Giorgia Meloni contra Woody Allen
Para la líder de Hermanos de Italia y sus amigos bárbaros somos pura decadencia, los restos de una forma de vida abyecta que ha levantado las ruinas del presente
Mientras el mundo discutía si lo de Italia es derecha dura como el turrón, ultraderecha, fascismo o (¡ay, qué risa!) centroderecha, yo intentaba leer el último libro de Woody Allen. Se me hacía difícil concentrarme, no tanto por el ruido de los columnistas, los tertulianos y los políticos, sino por un malestar físico a consecuencia de intentar vivir en dos dimensiones del espacio-tiempo incompatibles: Woody Allen y Giorgia Meloni representan dos mundos en colisión, y quien quiera vivir en uno ha de renunciar al otro. No se puede tener un ojo en los chistes del primero y otro en las columnas que analizan a Meloni sin sufrir sudores, náuseas y vértigos. El libro se titula, como un aviso de las autoridades sanitarias, Gravedad cero.
Me duele reconocer que estos cuentos no valen gran cosa —salvo uno, Apéndices de Manhattan, magistral—, pero hasta la peor página de Allen tiene un rastro de sabiduría, una nota irónica bien tocada que acaricia y deja una sonrisa. No importa si es sublime o solo mejorable: para quienes hemos crecido con él, Woody Allen siempre será nuestra casa. Su humor sabe a los guisos de la madre, a las noches de juventud, a todo ese batiburrillo de intangibles y nostalgias que forman una patria. Leerlo mientras en Italia triunfa una política que podría haber protagonizado una de sus primeras comedias, como Bananas, deja una sensación inconsolable de soledad, abandono y derrota. Puede que las Meloni que cabalgan por las estepas de Europa carguen contra los inmigrantes y los fantasmas burócratas del sueño europeísta, pero el mundo que se disponen a arrasar (que ya han arrasado en buena medida) es el de Woody Allen.

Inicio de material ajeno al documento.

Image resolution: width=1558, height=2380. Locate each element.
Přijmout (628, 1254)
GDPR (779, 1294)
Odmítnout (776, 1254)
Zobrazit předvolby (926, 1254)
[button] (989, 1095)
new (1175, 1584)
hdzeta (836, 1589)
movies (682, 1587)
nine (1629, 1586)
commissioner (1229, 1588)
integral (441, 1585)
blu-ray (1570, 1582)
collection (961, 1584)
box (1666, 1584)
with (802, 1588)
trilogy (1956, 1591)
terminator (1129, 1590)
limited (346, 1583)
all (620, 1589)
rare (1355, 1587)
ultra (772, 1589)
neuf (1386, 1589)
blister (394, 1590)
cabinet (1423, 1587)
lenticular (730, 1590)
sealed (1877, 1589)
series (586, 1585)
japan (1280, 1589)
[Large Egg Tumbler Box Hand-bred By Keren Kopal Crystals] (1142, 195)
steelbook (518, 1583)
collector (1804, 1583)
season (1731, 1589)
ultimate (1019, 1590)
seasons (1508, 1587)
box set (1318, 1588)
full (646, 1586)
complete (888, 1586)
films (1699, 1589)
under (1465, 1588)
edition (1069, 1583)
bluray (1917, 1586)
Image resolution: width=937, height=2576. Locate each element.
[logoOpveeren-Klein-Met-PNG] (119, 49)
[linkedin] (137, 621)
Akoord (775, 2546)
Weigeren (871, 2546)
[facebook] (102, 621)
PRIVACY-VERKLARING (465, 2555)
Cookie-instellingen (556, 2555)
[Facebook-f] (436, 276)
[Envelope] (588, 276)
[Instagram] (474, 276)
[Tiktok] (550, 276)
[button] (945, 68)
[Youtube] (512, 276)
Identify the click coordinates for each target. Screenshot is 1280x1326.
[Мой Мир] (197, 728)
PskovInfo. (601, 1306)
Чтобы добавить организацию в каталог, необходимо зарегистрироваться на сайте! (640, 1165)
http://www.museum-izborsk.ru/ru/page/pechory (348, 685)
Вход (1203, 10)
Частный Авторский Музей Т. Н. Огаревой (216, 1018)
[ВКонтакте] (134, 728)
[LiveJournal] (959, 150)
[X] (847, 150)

Los ciudadanos de ese mundo abrazamos lo imperfecto como la condición humana básica, sin aspirar a ninguna forma de perfección; nos enfrentamos a las paradojas con un poco de ironía (y algún que otro antipsicótico); creemos en la conversación como un fin en sí mismo, sin esperar nunca una conclusión, y no tenemos más certeza que la de Alvy Singer al comienzo de Annie Hall: “La vida está llena de soledad, miseria, sufrimiento e infelicidad, y además se acaba muy pronto”. Para Meloni y sus amigos bárbaros (también en el ala izquierda populista, en eso no se distinguen), somos pura decadencia, los restos de una forma de vida abyecta que ha levantado las ruinas del presente. Somos, según una vieja metáfora que irritaba a Susan Sontag, la enfermedad occidental que su cirugía carnicera viene a extirpar. Ojalá que, al menos, usen anestesia.